100 Years Ago - December 1912
Charged with crookedness
The Siegal brothers, Jacob and Lewis, who formerly conducted clothing and dry goods stores at North Creek and Indian Lake, than removed later to Burlington, Vermont, where they engaged in the same business, on July 15, 1912 went into bankruptcy. When their affairs were being settled they were charged with willfully and fraudulently concealing from the trustee and receiver, William A. Vial, the sum of $10,000.
When thus accused both fled and have since been fugitives from justice until Saturday morning, Nov. 30, 1912 when Lewis Siegal was arrested by Patrolman Thomas Clancy in Glens Falls. The whereabouts of Jacob Siegal is unknown. Attorney Henry Williams has been engaged to defend the prisoner who is currently free on $1,000 bail.
Old Glory raised high
The new schoolhouse in district No. 2 in Chestertown is getting along finely and will be a great addition to the town when finished.

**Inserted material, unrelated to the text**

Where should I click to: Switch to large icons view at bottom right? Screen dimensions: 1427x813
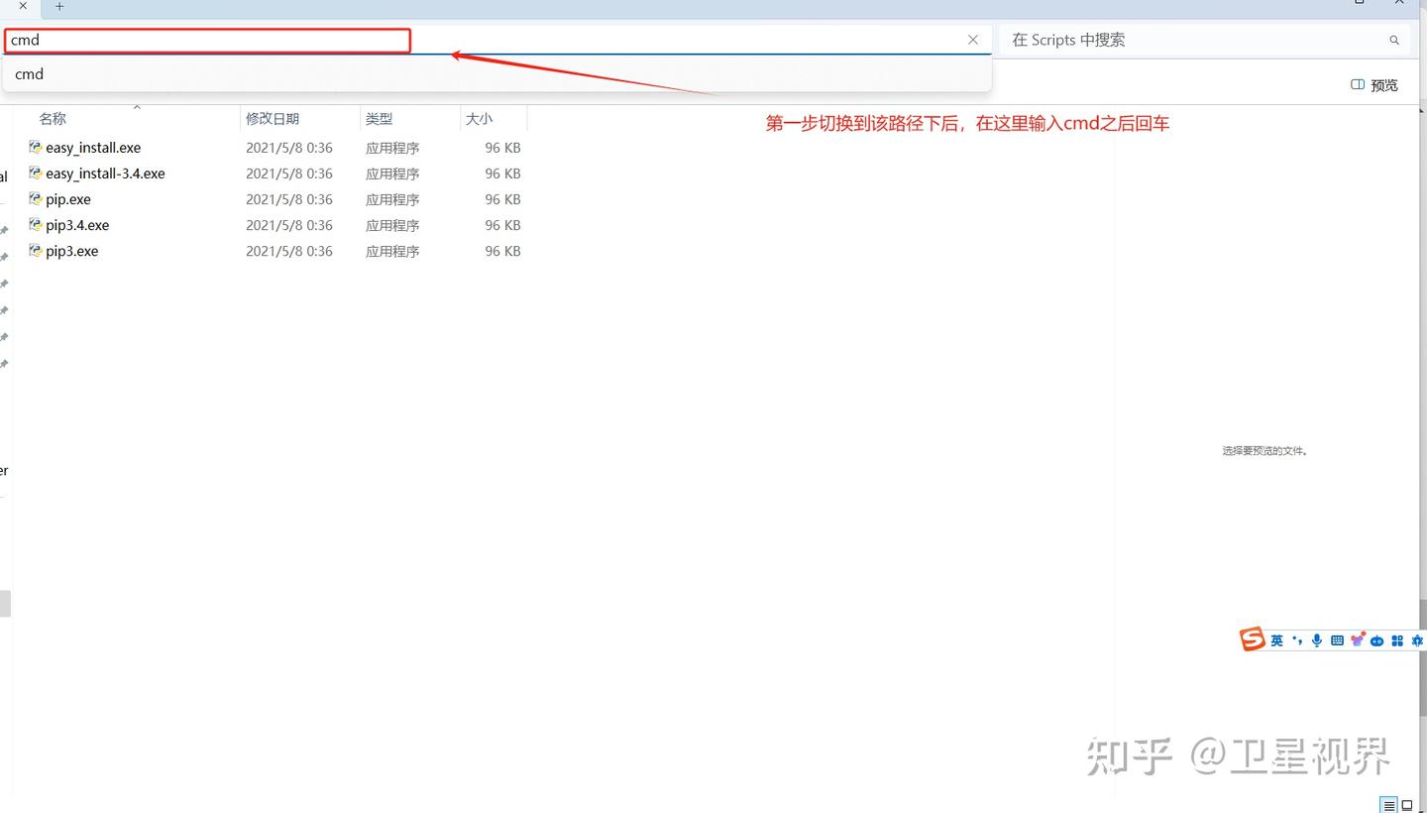pyautogui.click(x=1405, y=804)

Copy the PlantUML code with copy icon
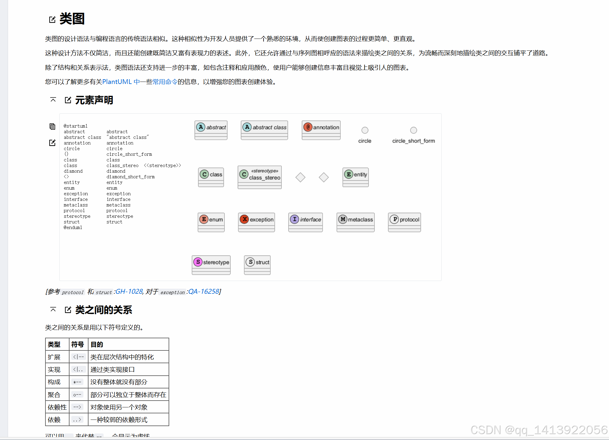click(52, 127)
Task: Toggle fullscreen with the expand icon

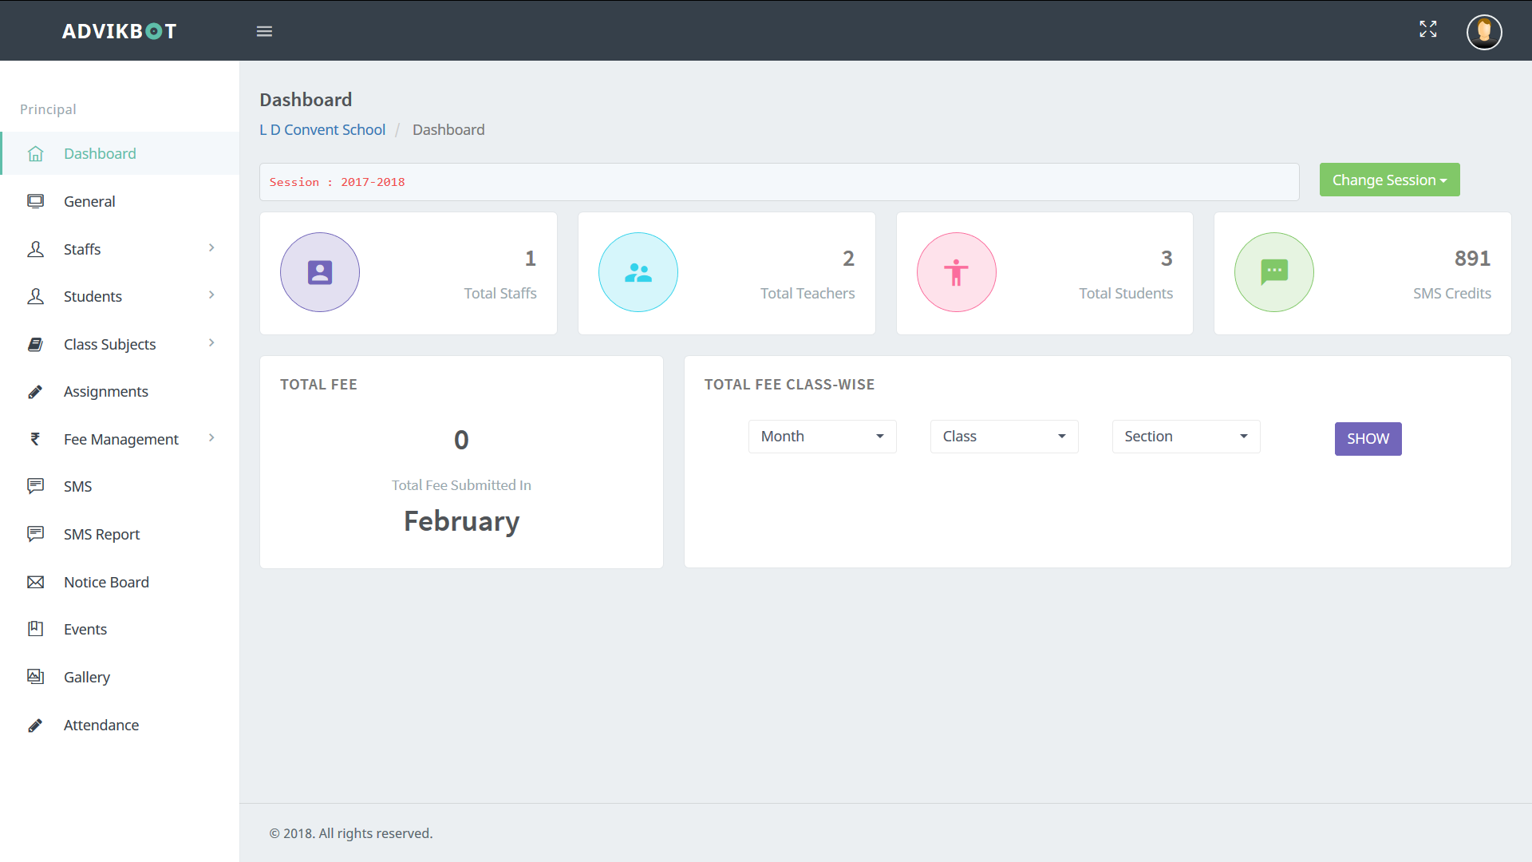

The Italian masons working on the schoolhouse recently after finishing the chimney, placed a flag of their own country on the building. This was just too much for Earl Carpenter so he procured an American flag and clambering to the roof hoisted the good old Stars and Strips over the foreign banner and it waves there where it always should be, on top. (Note…The complete story of the hard struggle to create a new Chestertown school was told in this column in the July 28th and Sept. 22, 2012 Adirondack Journal.)
Birds feast on oysters
Thomas Bolton of Horicon was in the town of Adirondack Thursday morning, Dec. 12, 1912. “Tommie” left his horse standing in front of Smith Barton’s residence while he was inside visiting. In the meantime a blast was sat off nearby on W.L. Potter’s place and the horse, concluding that home was the best place for him, turned around and rapidly started in that direction but was stopped by some of the boys at the schoolhouse. No serious damage was done except the spilling of a few gallons of oysters which Tommie had brought into town to sell.